The NCC's Bob Edgar puts it this way:
I think there are two Christian Churches. I think one Christian Church was fascinated with the Old Testament Messiah, who was going to come and lead a mighty army. They see that Old Testament Messiah through the eyes of the Armageddon theology. You hear them talking a lot about the second coming. I think there's another Christian Church who was surprised that God sent the Messiah in a humble birth and a person who was a conscientious objector talking about peace and cared about the poor. And this other Church think the second coming already happened. We call it Easter. God is in fact inviting us to help change the world in which we live. read more

Ruby Sales of Spirit House also puts matters in a clear perspective in her essay Empire v. Liberation Christianity:
The Empire religion espoused by George Bush and his white Christian conservative allies is headed by a God who appears to be white supremacist, patriarchal, and upper class, one who stood on the side of enslavement and the genocide of native peoples throughout the globe, including the Americas.
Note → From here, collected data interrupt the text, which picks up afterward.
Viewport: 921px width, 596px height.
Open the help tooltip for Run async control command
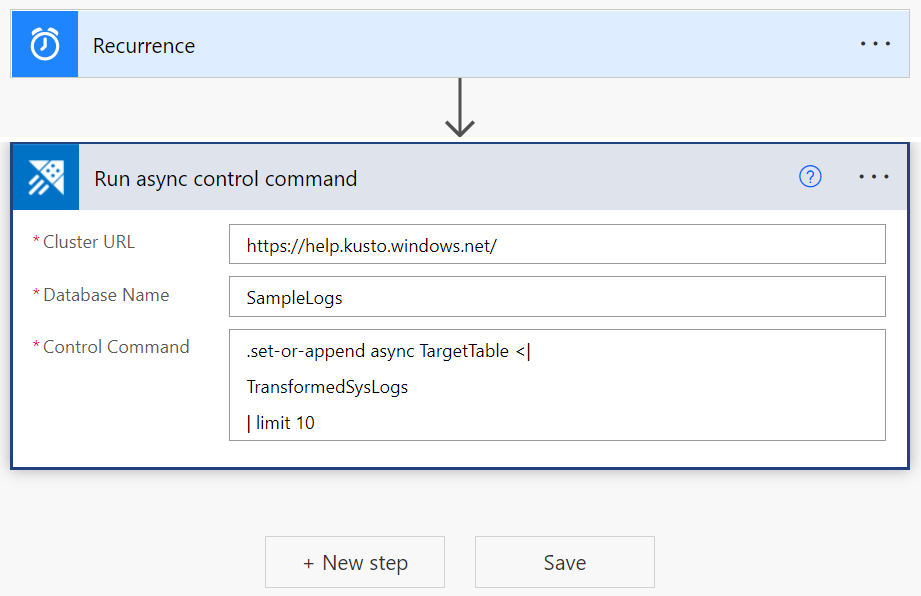click(x=809, y=176)
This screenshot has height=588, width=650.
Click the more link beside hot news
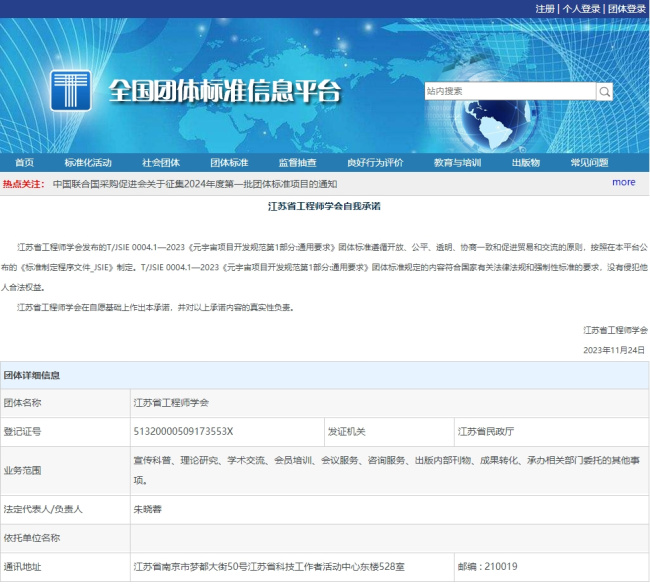623,183
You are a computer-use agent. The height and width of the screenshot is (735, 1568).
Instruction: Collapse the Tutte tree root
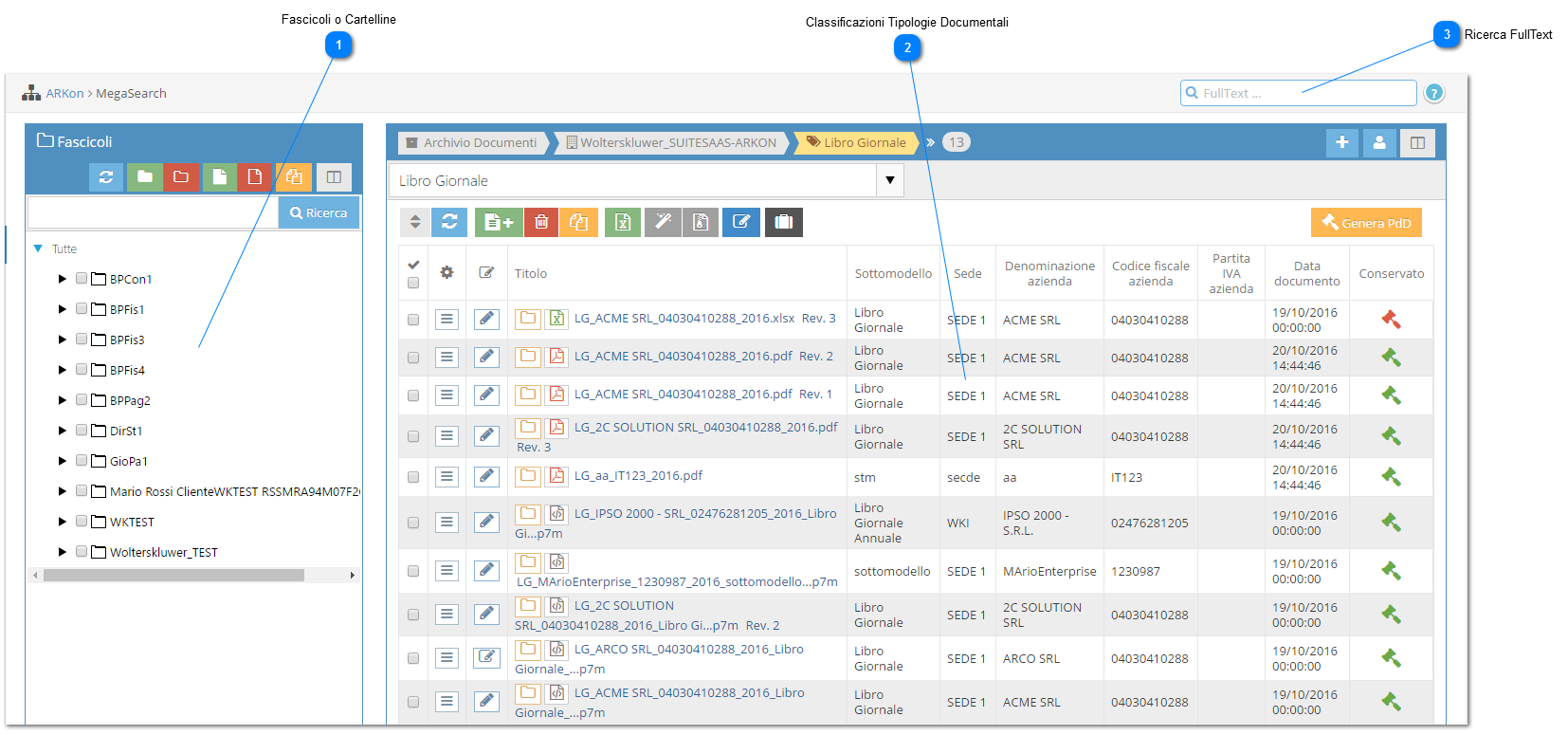[x=38, y=248]
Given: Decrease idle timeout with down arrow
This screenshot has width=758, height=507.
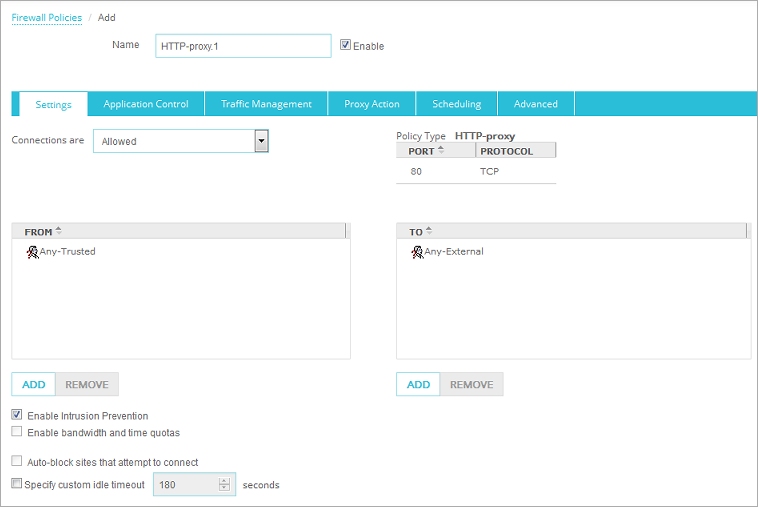Looking at the screenshot, I should [x=224, y=490].
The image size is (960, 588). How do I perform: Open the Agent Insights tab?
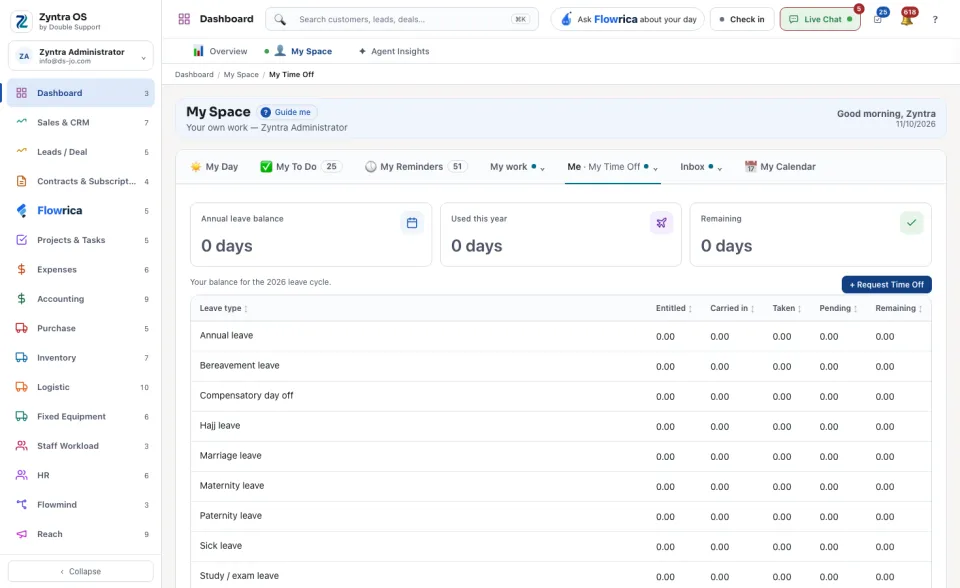pyautogui.click(x=394, y=51)
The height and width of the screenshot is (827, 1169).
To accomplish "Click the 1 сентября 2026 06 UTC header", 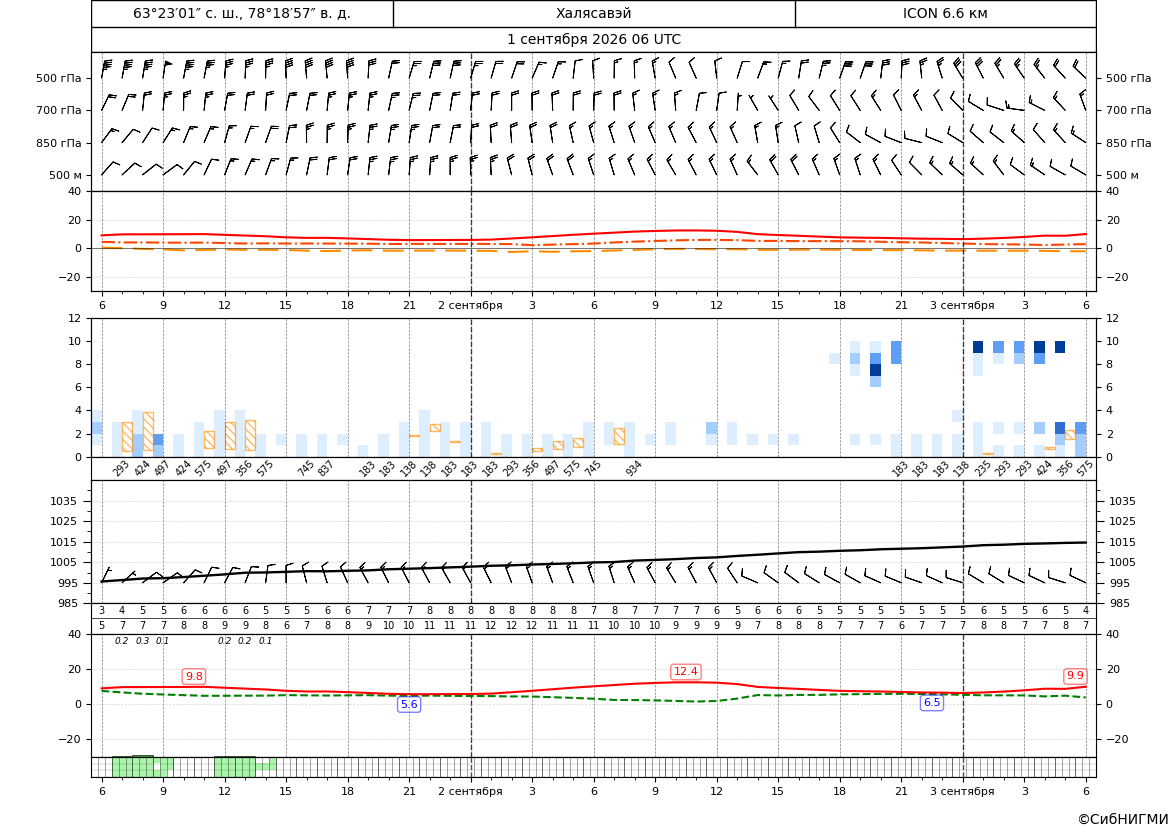I will coord(594,40).
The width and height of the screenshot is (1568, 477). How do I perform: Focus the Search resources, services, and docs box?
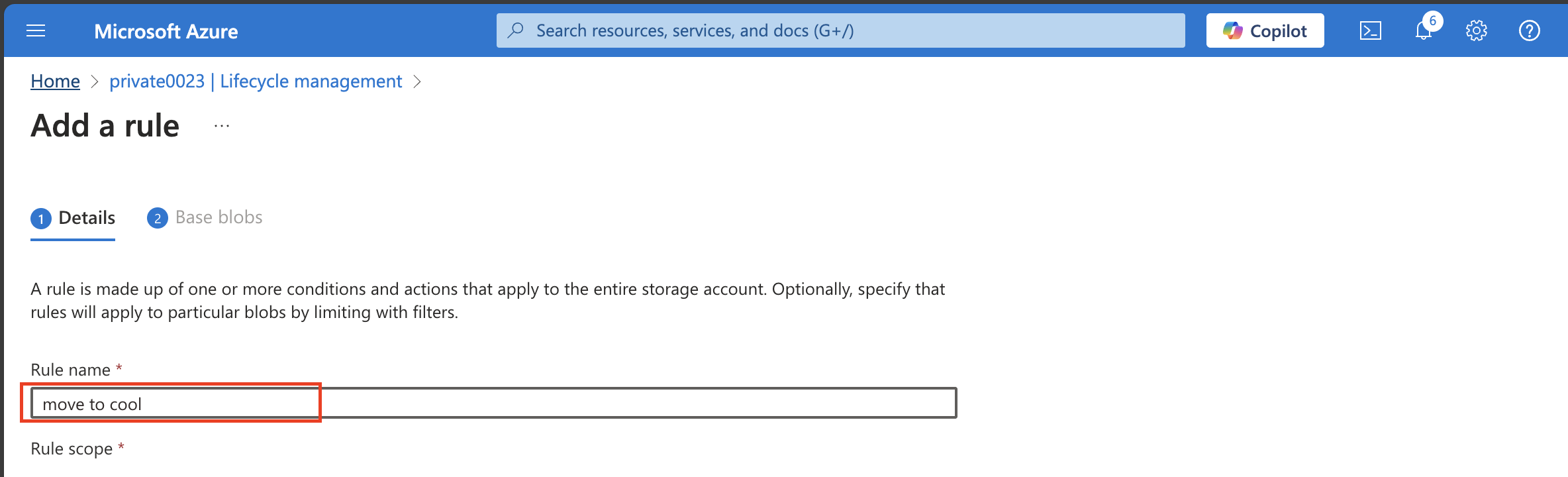coord(840,30)
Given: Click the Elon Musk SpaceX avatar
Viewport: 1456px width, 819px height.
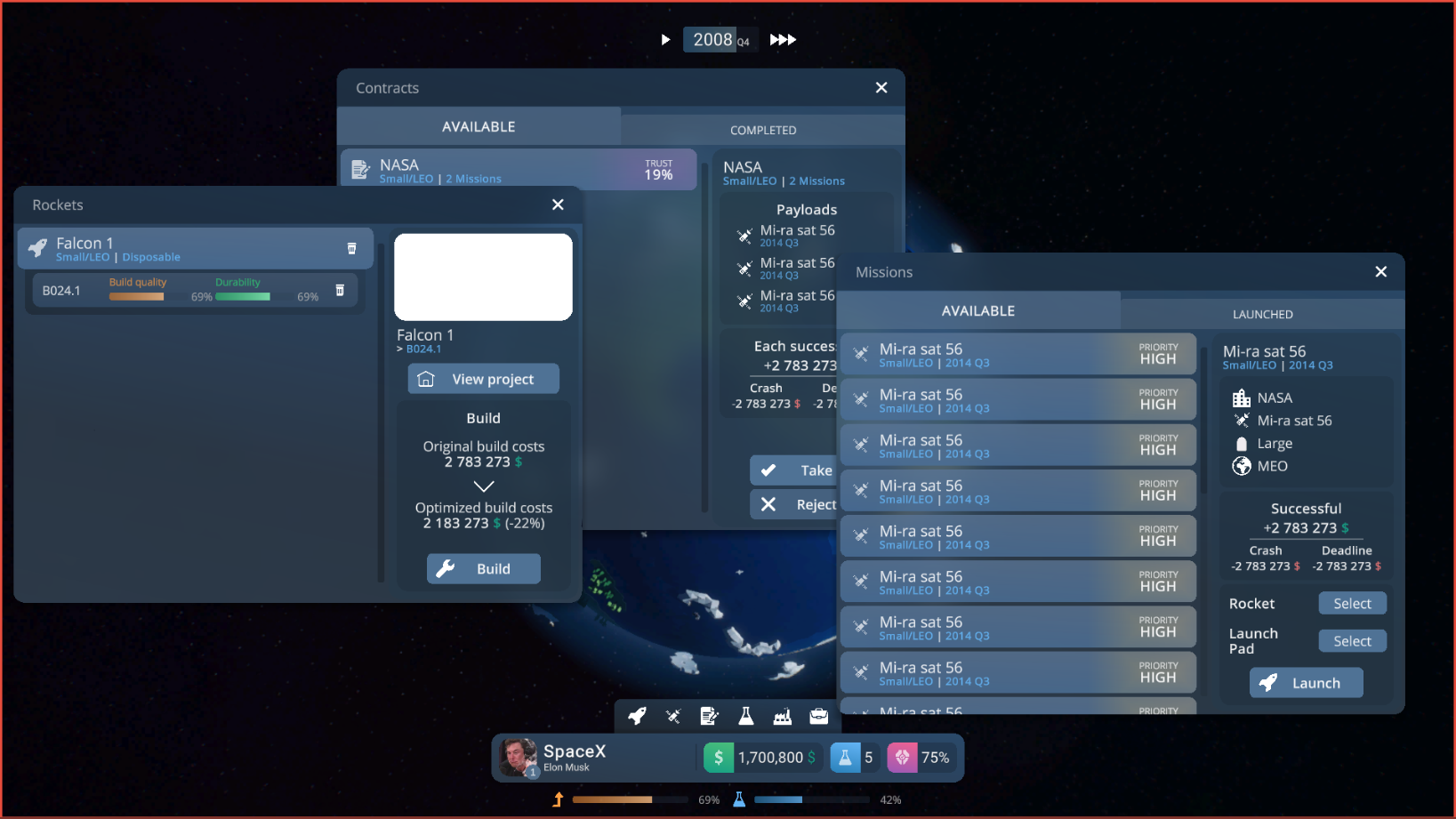Looking at the screenshot, I should 518,758.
This is the message of conservative right wing Christians. They misuse scripture to justify their beliefs, and they hide their intentions behind self-centered and pious God talk that undergirds and propels exclusion and domination--whether it's about the inferiority of women, black people, or lesbians and gays.

Liberation Christianity begins with the assertion that God is on the side of the oppressed rather than the side of the Empire. This is the good news of the radical Jew Jesus who challenged the Roman Empire.

Right wing Protestant evangelicals and Catholics have raised a rucus about the movie The Da Vinci Code. We can join the fray. What are some other questions we can ask in public based on what we see in the book and movie? And after this, we can look around and see if anything is Left Behind.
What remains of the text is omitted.